Pauperismo físico, mental, emocional… Almas carentes e em agonia de ser e estar.

Mas se não estão em campos de refugiados ou áreas de guerra, encontram-se em campos de carvão, minas, oficinas, lavouras… onde suas mãos miúdas tecem, quebram, queimam migalhas que garantem a manutenção apenas diária. Cobrem-se de terra, lama, poeira, cinza, graxa. Consomem-se ante o calor escaldante, gélidas temperaturas ou chuvas torrenciais.

O asfalto os planta em cruzamentos de espaços urbanos, onde bolas, balas e malabares tornam-se moeda de troca para engrossar formas de expropriação das pequenas somas obtidas no decurso dos dias.

Há ainda o próprio corpo: destituído, expropriado, prostituído. Possuído à força, pela vilania ou simplesmente pelo prazer do sofrimento do mais fraco. Não necessariamente vem do desconhecido e distante. Pode morar sob o mesmo teto. Pode ter nas veias o mesmo sangue. De novo luta entre desiguais.

[Material extraído de uma coleção]
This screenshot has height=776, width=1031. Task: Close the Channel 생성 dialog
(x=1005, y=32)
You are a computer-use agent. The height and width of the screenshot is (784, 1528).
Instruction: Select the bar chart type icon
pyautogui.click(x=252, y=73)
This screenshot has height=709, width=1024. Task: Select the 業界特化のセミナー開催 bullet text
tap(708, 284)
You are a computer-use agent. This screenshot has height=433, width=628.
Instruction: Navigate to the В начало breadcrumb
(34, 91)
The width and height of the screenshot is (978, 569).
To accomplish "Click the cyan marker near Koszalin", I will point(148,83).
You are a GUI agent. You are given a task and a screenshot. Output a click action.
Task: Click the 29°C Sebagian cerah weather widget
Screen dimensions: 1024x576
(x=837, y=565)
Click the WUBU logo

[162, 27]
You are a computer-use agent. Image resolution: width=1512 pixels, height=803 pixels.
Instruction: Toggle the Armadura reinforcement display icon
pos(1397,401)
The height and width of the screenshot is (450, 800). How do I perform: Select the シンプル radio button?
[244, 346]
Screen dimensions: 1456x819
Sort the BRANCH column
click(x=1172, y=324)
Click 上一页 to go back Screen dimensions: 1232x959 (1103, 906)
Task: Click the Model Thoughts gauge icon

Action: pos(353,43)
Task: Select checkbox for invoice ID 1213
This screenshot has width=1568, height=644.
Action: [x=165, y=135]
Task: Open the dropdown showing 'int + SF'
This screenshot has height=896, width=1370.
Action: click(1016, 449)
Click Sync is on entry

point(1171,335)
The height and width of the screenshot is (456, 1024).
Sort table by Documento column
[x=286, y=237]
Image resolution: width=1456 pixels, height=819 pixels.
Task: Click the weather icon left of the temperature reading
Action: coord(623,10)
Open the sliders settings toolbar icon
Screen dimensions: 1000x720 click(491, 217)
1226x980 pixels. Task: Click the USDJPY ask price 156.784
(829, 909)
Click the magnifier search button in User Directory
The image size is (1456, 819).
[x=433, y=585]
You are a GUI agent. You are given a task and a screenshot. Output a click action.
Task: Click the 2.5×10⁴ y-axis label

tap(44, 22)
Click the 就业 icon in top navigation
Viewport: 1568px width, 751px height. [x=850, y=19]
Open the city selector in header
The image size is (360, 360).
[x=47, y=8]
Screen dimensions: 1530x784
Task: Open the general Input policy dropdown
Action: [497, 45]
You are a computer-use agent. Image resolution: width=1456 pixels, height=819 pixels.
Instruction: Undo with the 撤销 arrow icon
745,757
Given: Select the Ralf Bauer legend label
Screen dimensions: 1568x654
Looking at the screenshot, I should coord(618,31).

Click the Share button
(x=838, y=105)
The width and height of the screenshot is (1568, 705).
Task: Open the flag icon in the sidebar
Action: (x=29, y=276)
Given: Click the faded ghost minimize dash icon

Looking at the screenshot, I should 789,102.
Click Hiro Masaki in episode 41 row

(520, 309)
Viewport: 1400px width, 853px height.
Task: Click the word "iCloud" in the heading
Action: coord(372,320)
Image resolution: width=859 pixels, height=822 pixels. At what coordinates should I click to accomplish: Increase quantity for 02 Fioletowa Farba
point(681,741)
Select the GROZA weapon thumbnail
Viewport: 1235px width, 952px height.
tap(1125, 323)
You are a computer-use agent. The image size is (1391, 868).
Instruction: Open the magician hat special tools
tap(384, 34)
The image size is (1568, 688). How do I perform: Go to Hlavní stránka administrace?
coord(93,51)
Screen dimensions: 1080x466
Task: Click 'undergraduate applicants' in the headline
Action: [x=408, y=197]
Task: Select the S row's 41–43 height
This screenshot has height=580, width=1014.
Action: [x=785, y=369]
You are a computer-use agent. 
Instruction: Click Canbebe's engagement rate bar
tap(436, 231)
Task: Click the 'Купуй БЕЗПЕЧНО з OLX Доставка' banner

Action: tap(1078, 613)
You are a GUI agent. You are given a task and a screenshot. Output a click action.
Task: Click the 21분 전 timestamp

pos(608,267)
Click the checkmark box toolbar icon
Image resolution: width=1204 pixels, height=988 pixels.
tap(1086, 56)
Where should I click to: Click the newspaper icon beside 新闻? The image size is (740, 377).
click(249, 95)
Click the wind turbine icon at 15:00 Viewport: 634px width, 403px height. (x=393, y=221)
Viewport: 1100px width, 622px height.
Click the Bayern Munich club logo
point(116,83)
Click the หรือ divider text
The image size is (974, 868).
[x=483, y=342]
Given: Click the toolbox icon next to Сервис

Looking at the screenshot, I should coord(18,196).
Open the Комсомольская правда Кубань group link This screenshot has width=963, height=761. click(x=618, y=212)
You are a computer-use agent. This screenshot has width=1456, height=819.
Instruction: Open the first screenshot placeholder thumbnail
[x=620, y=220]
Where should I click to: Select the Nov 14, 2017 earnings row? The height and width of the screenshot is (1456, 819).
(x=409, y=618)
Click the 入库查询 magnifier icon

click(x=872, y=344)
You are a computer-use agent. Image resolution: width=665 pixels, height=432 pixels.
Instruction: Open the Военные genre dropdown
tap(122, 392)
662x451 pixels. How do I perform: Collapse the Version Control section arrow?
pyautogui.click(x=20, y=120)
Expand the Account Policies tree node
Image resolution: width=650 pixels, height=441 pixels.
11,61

> **EXERCÍCIO PROPOSTO A**
Imprima o trecho do texto sobre o pauperismo que vai de "Mas se não estão" até "luta entre desiguais.", inclusive.
> **EXERCÍCIO PROPOSTO B**
Resuma em duas frases o texto sobre o pauperismo.
> **EXERCÍCIO PROPOSTO C**
Por favor, dê continuidade ao texto sobre o pauperismo a partir do ponto em que ele termina.

> **RESPOSTA ESCRITA A**
Mas se não estão em campos de refugiados ou áreas de guerra, encontram-se em campos de carvão, minas, oficinas, lavouras… onde suas mãos miúdas tecem, quebram, queimam migalhas que garantem a manutenção apenas diária. Cobrem-se de terra, lama, poeira, cinza, graxa. Consomem-se ante o calor escaldante, gélidas temperaturas ou chuvas torrenciais.

O asfalto os planta em cruzamentos de espaços urbanos, onde bolas, balas e malabares tornam-se moeda de troca para engrossar formas de expropriação das pequenas somas obtidas no decurso dos dias.

Há ainda o próprio corpo: destituído, expropriado, prostituído. Possuído à força, pela vilania ou simplesmente pelo prazer do sofrimento do mais fraco. Não necessariamente vem do desconhecido e distante. Pode morar sob o mesmo teto. Pode ter nas veias o mesmo sangue. De novo luta entre desiguais.

> **RESPOSTA ESCRITA B**
Quando não estão em campos de refugiados ou áreas de guerra, encontram-se em campos de carvão, minas, oficinas e lavouras, expostos à sujeira e a climas extremos, por migalhas que garantem apenas o sustento diário, ou então em cruzamentos urbanos, onde bolas, balas e malabares viram moeda de troca. Há ainda o próprio corpo, expropriado, prostituído e possuído à força, às vezes por quem mora sob o mesmo teto ou tem o mesmo sangue, numa nova luta entre desiguais.

> **RESPOSTA ESCRITA C**
Sem solidariedades, encontram no silêncio armas contra si vindas de iguais veias. Muitos tem nos progenitores as figuras de cúmplices coniventes.   

A conivência com o abandono, a morte e a violência encontra igualmente num Estado ausente e omisso formas de mais exclusão. Direitos fundamentais como: educação, abrigo, alimentação, saúde são simplesmente ignorados. Morre-se de balas que não são perdidas, mas que encontram corpos frágeis dentro do que seria seu lar, sua escola, seu bairro. Outros encontram a cooptação pelo crime organizados e usam seus poucos anos para trocar por alguns vinténs. Vida curta e breve, que não vale à ninguém.

A exploração infantil tem assim muitas faces. Mas há também outras formas de abandono!
Aquelas onde não há o cuidado dos limites. Dos nãos. Onde o excesso material é fornecido para compensar ausências e carências emocionais e de filiação. Deixados a sós e cuidados por suas babás eletrônicas descobrem cedo que seu poder de barganha é dado pelo que conseguem consumir.

Consumir se transforma no objetivo único e propósito de suas vidas. As relações passam a ser medidas apenas pelo que se possui. Pequenos e cruéis ditadores nas suas relações com os mais velhos e ausentes. Ausências feitas não apenas de presença física, mas de sentidos morais, éticos e de valores.

Tiram-se de existências tempos… da infância, da inocência, da alegria e leveza, do brincar!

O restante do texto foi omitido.